----- EXERCISE INPUTS

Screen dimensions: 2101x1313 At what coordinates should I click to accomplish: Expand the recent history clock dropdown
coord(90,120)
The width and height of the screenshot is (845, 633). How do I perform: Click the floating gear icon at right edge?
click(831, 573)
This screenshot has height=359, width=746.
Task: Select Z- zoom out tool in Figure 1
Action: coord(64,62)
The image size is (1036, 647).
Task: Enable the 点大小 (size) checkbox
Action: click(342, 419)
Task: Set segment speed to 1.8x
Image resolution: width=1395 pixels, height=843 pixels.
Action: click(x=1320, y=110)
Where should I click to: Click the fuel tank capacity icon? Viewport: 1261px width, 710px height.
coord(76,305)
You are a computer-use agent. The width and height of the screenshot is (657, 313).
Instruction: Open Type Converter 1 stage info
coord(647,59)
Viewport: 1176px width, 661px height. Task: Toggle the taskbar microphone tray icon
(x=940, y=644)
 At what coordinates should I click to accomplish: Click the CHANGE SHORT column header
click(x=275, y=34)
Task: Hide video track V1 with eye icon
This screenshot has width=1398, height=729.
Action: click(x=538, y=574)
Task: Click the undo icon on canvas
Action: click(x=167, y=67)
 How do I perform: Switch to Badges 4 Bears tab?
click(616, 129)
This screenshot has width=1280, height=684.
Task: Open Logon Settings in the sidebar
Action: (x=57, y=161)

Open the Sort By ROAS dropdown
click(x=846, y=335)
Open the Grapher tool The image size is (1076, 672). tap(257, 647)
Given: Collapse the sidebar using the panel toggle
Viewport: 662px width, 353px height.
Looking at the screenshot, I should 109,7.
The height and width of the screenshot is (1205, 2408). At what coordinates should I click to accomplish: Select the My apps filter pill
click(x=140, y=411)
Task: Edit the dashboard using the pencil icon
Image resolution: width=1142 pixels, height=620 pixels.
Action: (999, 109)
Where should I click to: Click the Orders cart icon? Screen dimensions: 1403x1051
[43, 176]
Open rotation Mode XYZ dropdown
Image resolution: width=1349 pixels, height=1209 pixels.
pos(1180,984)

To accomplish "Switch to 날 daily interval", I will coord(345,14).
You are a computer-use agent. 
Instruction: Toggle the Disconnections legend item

----------

> YOUR GOAL
Repeat the data exactly as it was given above.

> RESULT FOR THIS TASK
Screen dimensions: 2101x1313 At what coordinates should I click to accomplish: Expand the recent history clock dropdown
coord(90,120)
The width and height of the screenshot is (845, 633). How do I perform: Click the floating gear icon at right edge?
click(831, 573)
This screenshot has height=359, width=746.
Task: Select Z- zoom out tool in Figure 1
Action: coord(64,62)
The image size is (1036, 647).
Task: Enable the 点大小 (size) checkbox
Action: click(342, 419)
Task: Set segment speed to 1.8x
Image resolution: width=1395 pixels, height=843 pixels.
Action: click(x=1320, y=110)
Where should I click to: Click the fuel tank capacity icon? Viewport: 1261px width, 710px height.
coord(76,305)
You are a computer-use agent. The width and height of the screenshot is (657, 313).
Instruction: Open Type Converter 1 stage info
coord(647,59)
Viewport: 1176px width, 661px height. Task: Toggle the taskbar microphone tray icon
(x=940, y=644)
 At what coordinates should I click to accomplish: Click the CHANGE SHORT column header
click(x=275, y=34)
Task: Hide video track V1 with eye icon
This screenshot has width=1398, height=729.
Action: click(x=538, y=574)
Task: Click the undo icon on canvas
Action: click(x=167, y=67)
 How do I perform: Switch to Badges 4 Bears tab?
click(616, 129)
This screenshot has width=1280, height=684.
Task: Open Logon Settings in the sidebar
Action: (x=57, y=161)

Open the Sort By ROAS dropdown
click(x=846, y=335)
Open the Grapher tool The image size is (1076, 672). tap(257, 647)
Given: Collapse the sidebar using the panel toggle
Viewport: 662px width, 353px height.
Looking at the screenshot, I should 109,7.
The height and width of the screenshot is (1205, 2408). At what coordinates should I click to accomplish: Select the My apps filter pill
click(x=140, y=411)
Task: Edit the dashboard using the pencil icon
Image resolution: width=1142 pixels, height=620 pixels.
Action: (999, 109)
Where should I click to: Click the Orders cart icon? Screen dimensions: 1403x1051
[43, 176]
Open rotation Mode XYZ dropdown
Image resolution: width=1349 pixels, height=1209 pixels.
pos(1180,984)

To accomplish "Switch to 날 daily interval", I will coord(345,14).
You are a computer-use agent. 
Instruction: Toggle the Disconnections legend item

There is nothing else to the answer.